Books: How do I love thee?

Let me count the ways. This Johnson-Boswell self-imposed reading program of mine is well underway and I want to take a brief moment to mention the tactile qualities of the experience. I began with an old Oxford edition of both of their accounts of their Hebrides journey. In the second half of this particular volume, the pages were uncut. I had to take the sharpest letter opener I possess and carefully slice them open before I could read what lay within. Delicate surgery, lovingly performed. I continued with Boswell's Life of Johnson, and since I do have three different editions on hand to choose from (ahem...), I looked them over to decide which to read. I ended up choosing the smallest, almost a pocket edition, if such a long book could ever be such a thing - Oxford 1904, with paper so thin it is almost onion skin, two volumes printed in one, bound in dark blue oxford cloth. The thin paper means I read and read and read and put the bookmark back in and it looks as if I've made no headway whatsoever. But - the main reason I chose this edition - after two hours or more of reading my hands and arms are not cramped up from grasping a larger and much heavier edition (such as the fat hardcover Everyman). Also, the typeface and font size is pleasant and clear. And the headers on each page note the date (the book unfolds chronologically, year by year) and the page's main topic. These topics are often delightful: Remedies for Melancholy; Johnson's Defense of Tea; Boswell Talks Stuff; The Lawfulness of Dueling; Goldsmith in Witty Contests; Virtue and Vice Mingled; Books in a Lady's Closet; Effects of Wine on Conversation; etc. They read through like an eccentric flip-book.
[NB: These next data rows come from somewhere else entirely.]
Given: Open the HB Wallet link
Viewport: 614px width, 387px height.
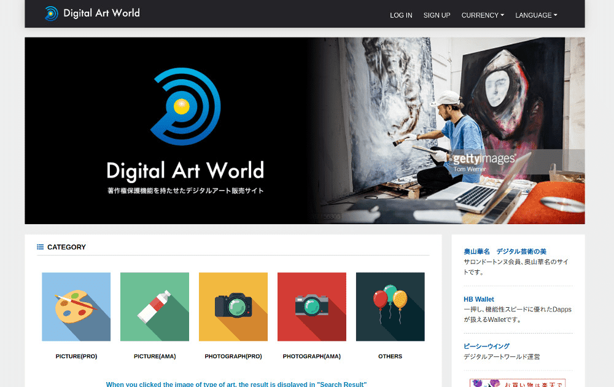Looking at the screenshot, I should click(479, 299).
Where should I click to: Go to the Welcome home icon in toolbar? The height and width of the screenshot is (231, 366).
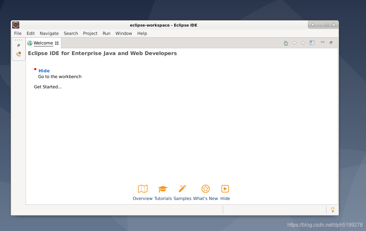286,43
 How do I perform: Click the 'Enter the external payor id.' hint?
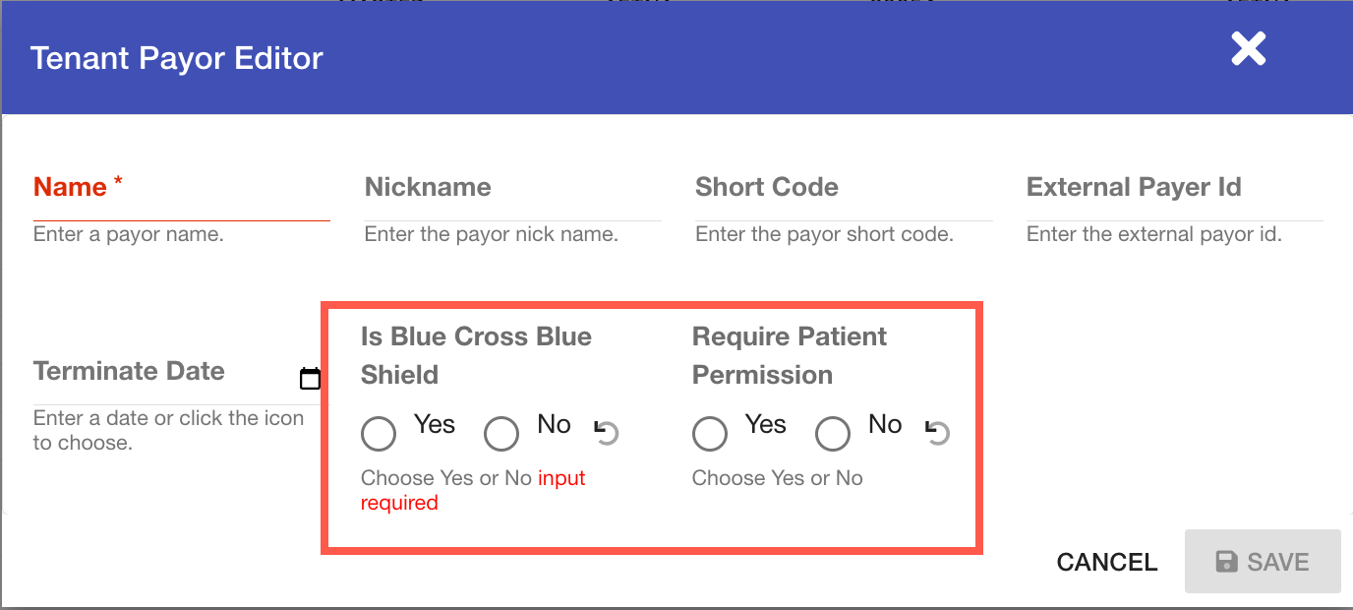1153,235
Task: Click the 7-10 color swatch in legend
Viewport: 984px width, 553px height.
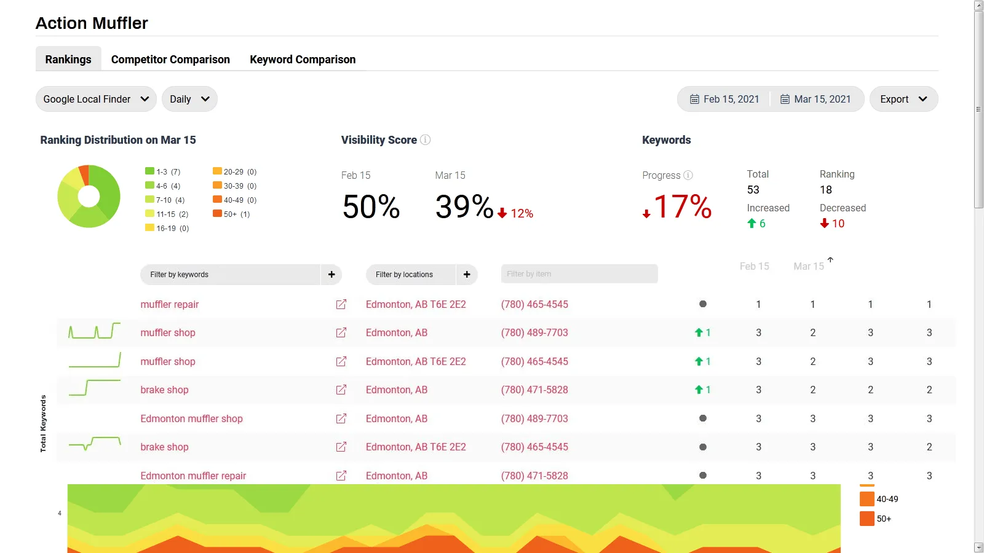Action: pos(149,200)
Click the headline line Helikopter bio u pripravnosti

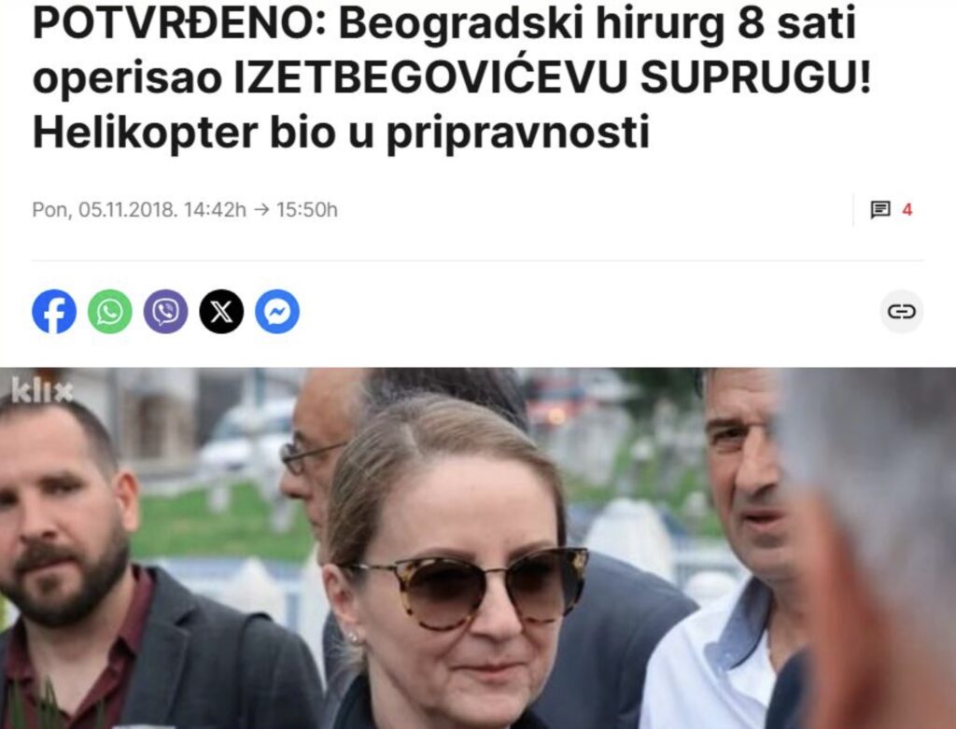pyautogui.click(x=341, y=133)
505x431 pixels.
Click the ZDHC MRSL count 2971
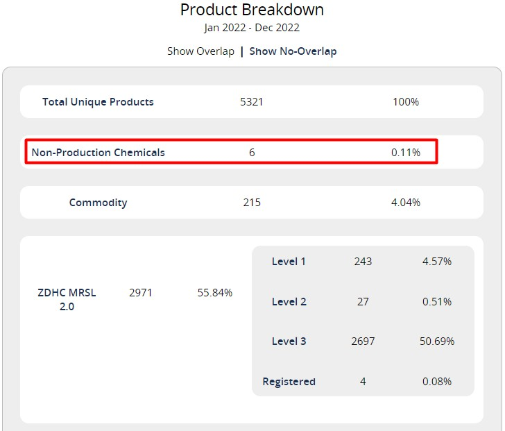pyautogui.click(x=141, y=293)
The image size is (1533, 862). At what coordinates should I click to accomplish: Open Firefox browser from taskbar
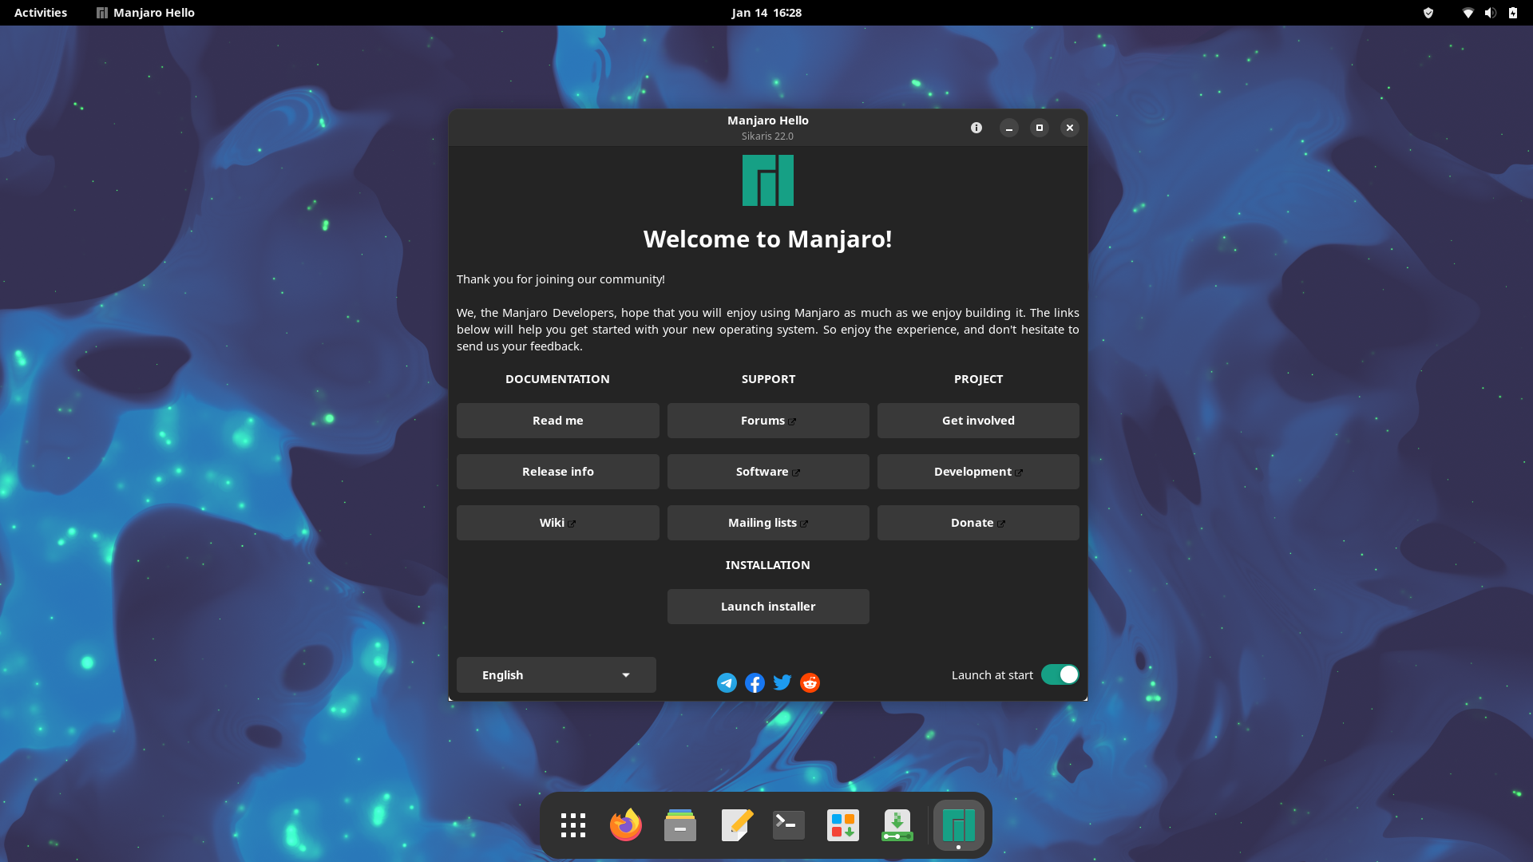pos(627,824)
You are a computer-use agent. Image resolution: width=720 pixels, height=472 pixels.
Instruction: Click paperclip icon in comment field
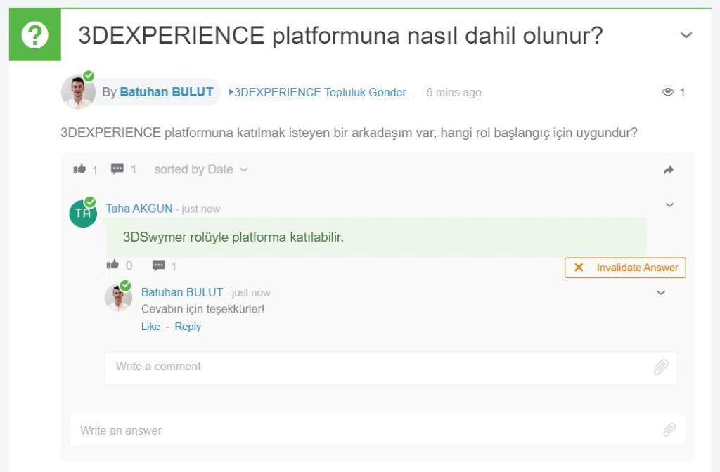tap(660, 367)
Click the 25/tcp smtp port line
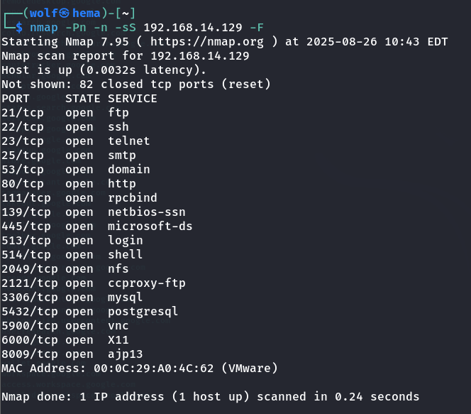This screenshot has height=414, width=471. coord(68,156)
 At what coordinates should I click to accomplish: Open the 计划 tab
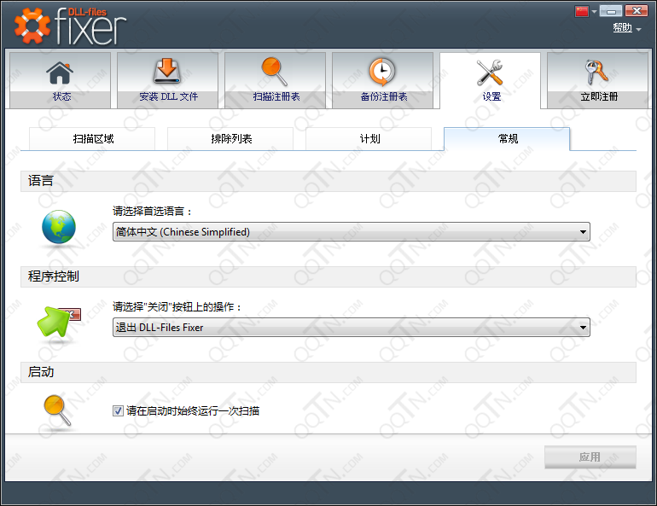[x=369, y=138]
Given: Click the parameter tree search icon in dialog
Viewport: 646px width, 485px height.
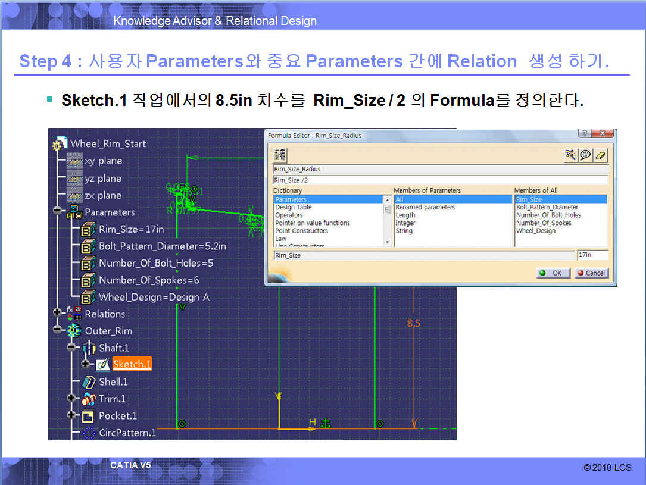Looking at the screenshot, I should (x=570, y=155).
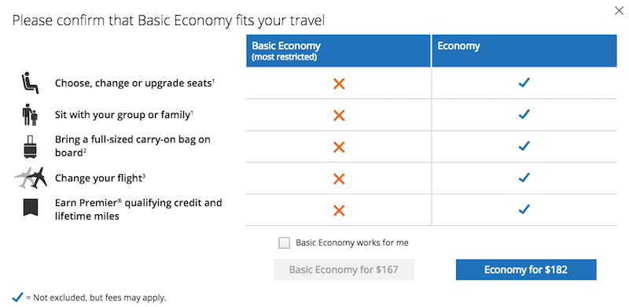Screen dimensions: 629x307
Task: Click blue checkmark for Change your flight
Action: pos(524,178)

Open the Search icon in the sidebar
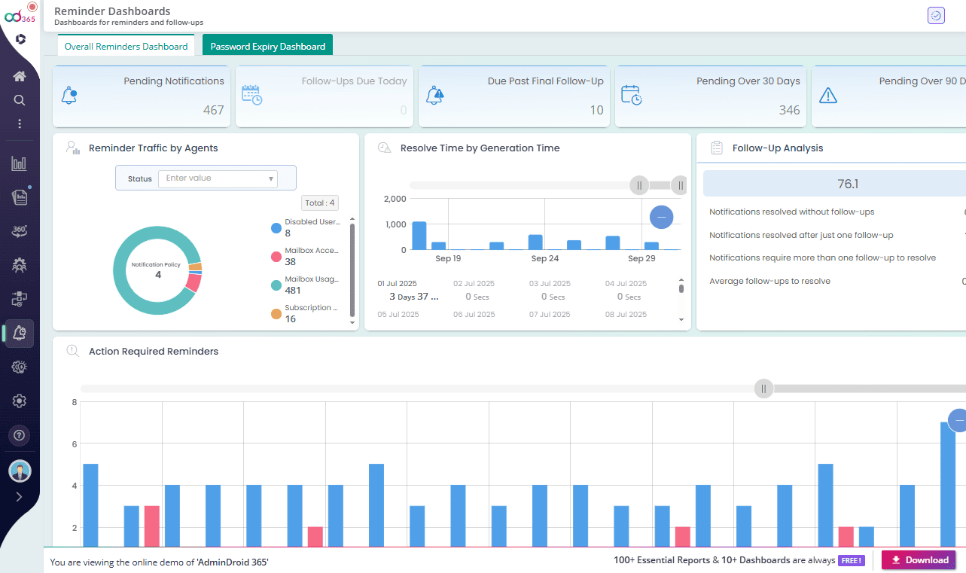tap(19, 99)
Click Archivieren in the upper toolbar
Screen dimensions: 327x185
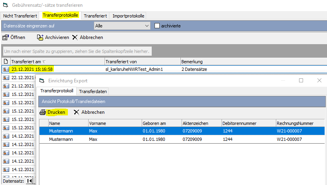click(57, 37)
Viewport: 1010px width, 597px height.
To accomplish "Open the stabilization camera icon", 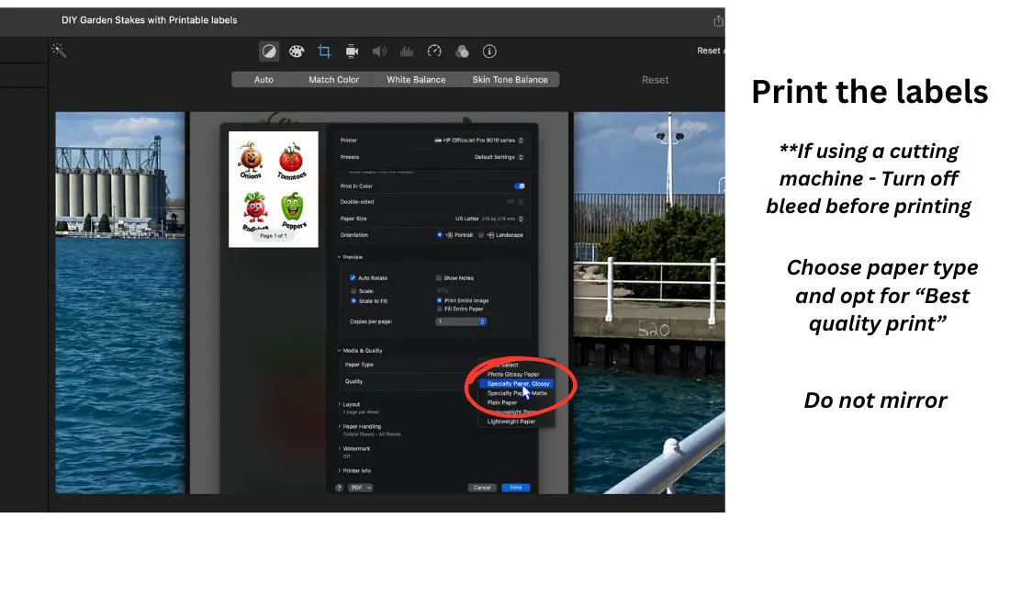I will (352, 51).
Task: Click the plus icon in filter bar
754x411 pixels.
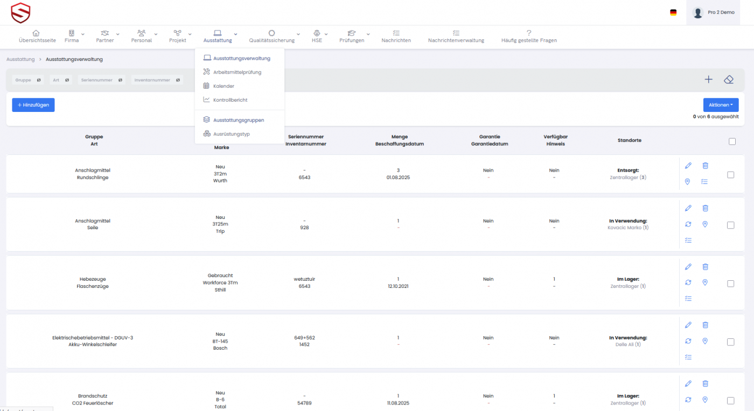Action: (708, 80)
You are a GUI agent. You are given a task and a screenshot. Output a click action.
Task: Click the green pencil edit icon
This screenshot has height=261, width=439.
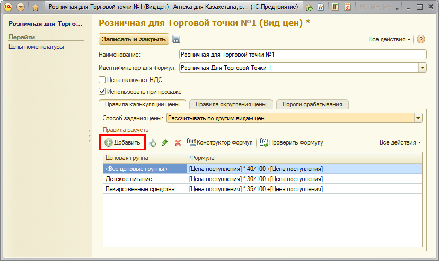(x=164, y=142)
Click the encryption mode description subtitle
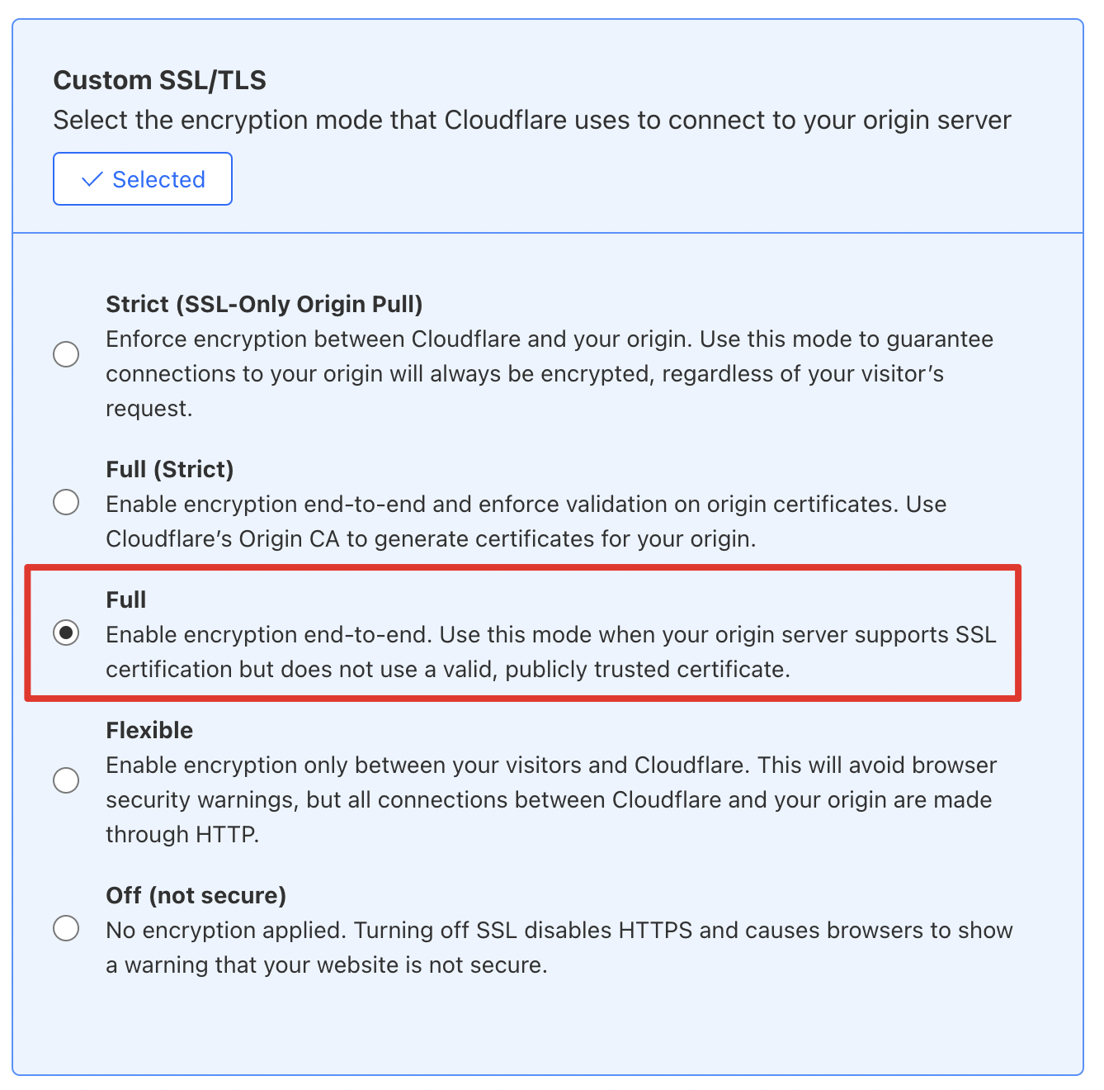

Progress report: I've read around 800 pages of the Life thus far. I also took a break to read Boswell's London Journal 1762-1763 (McGraw-Hill 1950), a lovely large hardcover with great paper and type and generous margins and a preface by Christopher Morley, what more could one ask for! Then I read Johnson's fictional morality tale, Rasselas, in a nice little hardcover reprint from the 1960s. Now I've returned to the Life, to pick up where I left off. I don't usually read in this roundabout manner, but I'm finding that each additional text I get my hands on only enriches the experience of reading the Life, as the people and their achievements (and foibles) begin to live and breathe. Thus, reading Boswell's version of meeting Johnson for the first time, in the Life, then reading his account of that entire year in his own London Journal, gives me the backstory, as it were, firsthand.

I am still searching for an affordable facsimile reprint of Johnson's Dictionary. And I begin to despair. I have the abridged version that Levenger printed a while back, and it is very nice indeed, but who wants to say, "A few years ago I read Johnson's Dictionary. Um, the abridged version..." Speaking of the tactile pleasures of reading, this edition is quite impressive. But the cost, the cost! I may have to resort to interlibrary loan.

I know all this verbiage only mentions what I'm reading, not what I think about what I'm reading. Well, regarding all the books we love so dearly, those old books that come to life under our careful hands, how many times can we keep saying we love them? Are there new ways to say such things? I begin to despair of that, too.

Comments:
Sarah - how you feel about what you are reading comes through very clearly. It almost tempts me to try the books myself. How wonderful that you are having such a great, good time in the bleak midwinter. Kathleen
 
Hello Sarah and the happiest 2011

read at Christmas evening, being in my village (of about 12-15 people), C Morl essay on Mrs Thrale + Bosw.
Of course, thought of you and how you bring the past into a lovely present
 
Hi Kathleen, I'm glad to hear that, considering that when writing I feel too effusive most of the time, and usually wonder if I've said anything more than just "I love this book!"

Antony, great books remain alive forever, don't they? The authors of great books, I should say...? Those with generosity of spirit, especially. A very happy new year to you too.